**EXERCISE AIM:**
The listing below must be duplicated in full, with nothing altered.

**SOURCE DATA:**

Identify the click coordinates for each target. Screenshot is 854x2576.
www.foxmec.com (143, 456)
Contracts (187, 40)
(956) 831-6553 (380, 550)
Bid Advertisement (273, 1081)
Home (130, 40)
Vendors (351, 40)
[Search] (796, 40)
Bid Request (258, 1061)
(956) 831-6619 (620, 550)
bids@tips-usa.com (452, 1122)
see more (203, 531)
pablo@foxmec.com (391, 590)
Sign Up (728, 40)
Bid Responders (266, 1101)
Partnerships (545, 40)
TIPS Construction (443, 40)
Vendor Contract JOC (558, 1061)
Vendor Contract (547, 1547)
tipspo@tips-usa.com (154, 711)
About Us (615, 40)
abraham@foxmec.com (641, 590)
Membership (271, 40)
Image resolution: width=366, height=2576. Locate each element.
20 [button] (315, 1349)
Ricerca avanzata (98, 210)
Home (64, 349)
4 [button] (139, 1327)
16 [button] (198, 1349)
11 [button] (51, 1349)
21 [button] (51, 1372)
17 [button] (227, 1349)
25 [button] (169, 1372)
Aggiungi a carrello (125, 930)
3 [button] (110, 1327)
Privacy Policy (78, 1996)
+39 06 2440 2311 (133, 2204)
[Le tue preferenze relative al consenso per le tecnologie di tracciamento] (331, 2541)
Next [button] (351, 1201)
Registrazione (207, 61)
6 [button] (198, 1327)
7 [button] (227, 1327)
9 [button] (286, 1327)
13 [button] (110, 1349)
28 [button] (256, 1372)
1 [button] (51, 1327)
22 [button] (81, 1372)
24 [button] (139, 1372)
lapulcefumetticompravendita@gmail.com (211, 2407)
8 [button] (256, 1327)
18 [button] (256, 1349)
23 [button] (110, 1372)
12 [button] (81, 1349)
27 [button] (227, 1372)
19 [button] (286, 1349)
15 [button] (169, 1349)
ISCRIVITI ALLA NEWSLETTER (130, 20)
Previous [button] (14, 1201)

**ANSWER TO THE PROBLEM:**
Identify the click coordinates for each target. Screenshot is 854x2576.
www.foxmec.com (143, 456)
Contracts (187, 40)
(956) 831-6553 (380, 550)
Bid Advertisement (273, 1081)
Home (130, 40)
Vendors (351, 40)
[Search] (796, 40)
Bid Request (258, 1061)
(956) 831-6619 (620, 550)
bids@tips-usa.com (452, 1122)
see more (203, 531)
pablo@foxmec.com (391, 590)
Sign Up (728, 40)
Bid Responders (266, 1101)
Partnerships (545, 40)
TIPS Construction (443, 40)
Vendor Contract JOC (558, 1061)
Vendor Contract (547, 1547)
tipspo@tips-usa.com (154, 711)
About Us (615, 40)
abraham@foxmec.com (641, 590)
Membership (271, 40)
Image resolution: width=366, height=2576. Locate each element.
20 [button] (315, 1349)
Ricerca avanzata (98, 210)
Home (64, 349)
4 [button] (139, 1327)
16 [button] (198, 1349)
11 [button] (51, 1349)
21 [button] (51, 1372)
17 [button] (227, 1349)
25 [button] (169, 1372)
Aggiungi a carrello (125, 930)
3 [button] (110, 1327)
Privacy Policy (78, 1996)
+39 06 2440 2311 (133, 2204)
[Le tue preferenze relative al consenso per le tecnologie di tracciamento] (331, 2541)
Next [button] (351, 1201)
Registrazione (207, 61)
6 [button] (198, 1327)
7 [button] (227, 1327)
9 [button] (286, 1327)
13 [button] (110, 1349)
28 [button] (256, 1372)
1 [button] (51, 1327)
22 [button] (81, 1372)
24 [button] (139, 1372)
lapulcefumetticompravendita@gmail.com (211, 2407)
8 [button] (256, 1327)
18 [button] (256, 1349)
23 [button] (110, 1372)
12 [button] (81, 1349)
27 [button] (227, 1372)
19 [button] (286, 1349)
15 [button] (169, 1349)
ISCRIVITI ALLA NEWSLETTER (130, 20)
Previous [button] (14, 1201)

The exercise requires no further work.